Dans un bilan provisoire, les services de secours ukrainiens ont fait état de 11 morts et 89 blessés à travers le pays. Il s’agit d’une attaque d’une ampleur inégalée depuis des mois. Le premier ministre de l’Ukraine, Denis Chmygal, a indiqué que 11 infrastructures importantes avaient été endommagées dans 8 régions, en plus de la capitale.

Le président de la Russie, Vladimir Poutine, a déclaré que Moscou avait mené une campagne « massive » de bombardements « contre l’infrastructure énergétique, militaire et de communication de l’Ukraine ». Il s’agissait, a-t-il ajouté, de représailles aux actes « terroristes » de Kyiv, en référence à l’explosion non revendiquée qui a partiellement détruit le pont de Crimée samedi.

« C’est une escalade à plusieurs égards », note Pierre Jolicœur, professeur de science politique au Collège militaire royal du Canada à Kingston.

Selon M. Jolicoeur, « c’est une tentative de démonstration de la Russie qu’on a toujours des capacités militaires », y compris certaines qui ont été peu ou pas employées jusqu’à présent, « et qu’on peut faire beaucoup de dommages ».

« Ils essaient de nous détruire tous, de nous effacer de la surface de la Terre », a réagi le président de l’Ukraine, Volodymyr Zelensky, sur les réseaux sociaux lundi matin alors que les missiles tombaient sur son pays, réclamant à ses alliés occidentaux une réponse « dure » face à la Russie.

PHOTO FOURNIE PAR LA PRÉSIDENCE DE L'UKRAINE, VIA AGENCE FRANCE-PRESSE

Volodymyr Zelensky, président de l'Ukraine

Il a annoncé plus tard avoir discuté avec son homologue américain Joe Biden d’aide à la défense antiaérienne. M. Zelensky a évoqué sur Twitter une « conversation productive ». « La défense antiaérienne est actuellement la priorité numéro un de notre coopération en matière de défense », a-t-il indiqué.
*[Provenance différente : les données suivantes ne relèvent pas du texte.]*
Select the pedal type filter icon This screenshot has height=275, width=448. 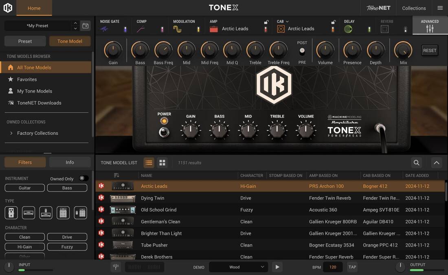pyautogui.click(x=11, y=212)
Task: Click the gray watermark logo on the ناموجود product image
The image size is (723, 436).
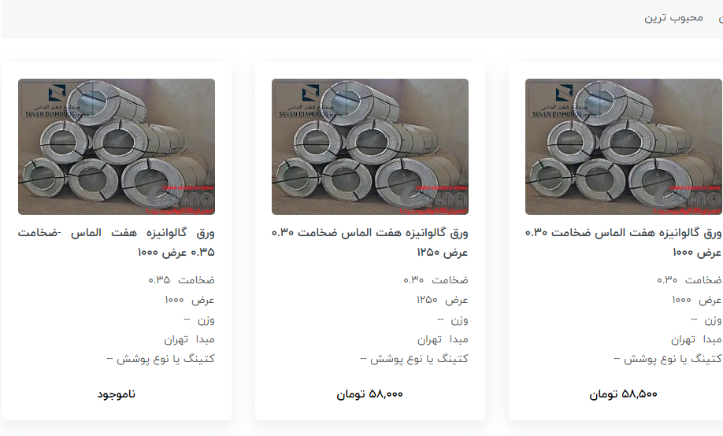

La Maison-Blanche a ensuite annoncé que le président Biden avait promis à l’Ukraine des « systèmes perfectionnés de défense aérienne ».

Selon la Défense ukrainienne, l’armée russe a lancé 84 missiles, dont 43 missiles de croisière, et 52 de ces missiles ont été interceptés par la défense aérienne. Une demi-douzaine de déflagrations ont été entendues à Kyiv, avec des frappes sur plusieurs quartiers, dont le centre-ville, pulvérisant notamment une aire de jeux pour enfants dans le parc Taras Chevtchenko.

Affaiblir la résistance

Pour le professeur Jolicœur, cette offensive est également une façon pour la Russie de « faire changer le discours » sur l’évolution du conflit, alors que les succès militaires ukrainiens et les déboires russes ont fait la manchette des dernières semaines.

Le fait qu’on s’attaque au réseau électrique à la veille de l’hiver est « inquiétant », ajoute-t-il, notant que cela « pourrait créer des perturbations importantes en Ukraine ».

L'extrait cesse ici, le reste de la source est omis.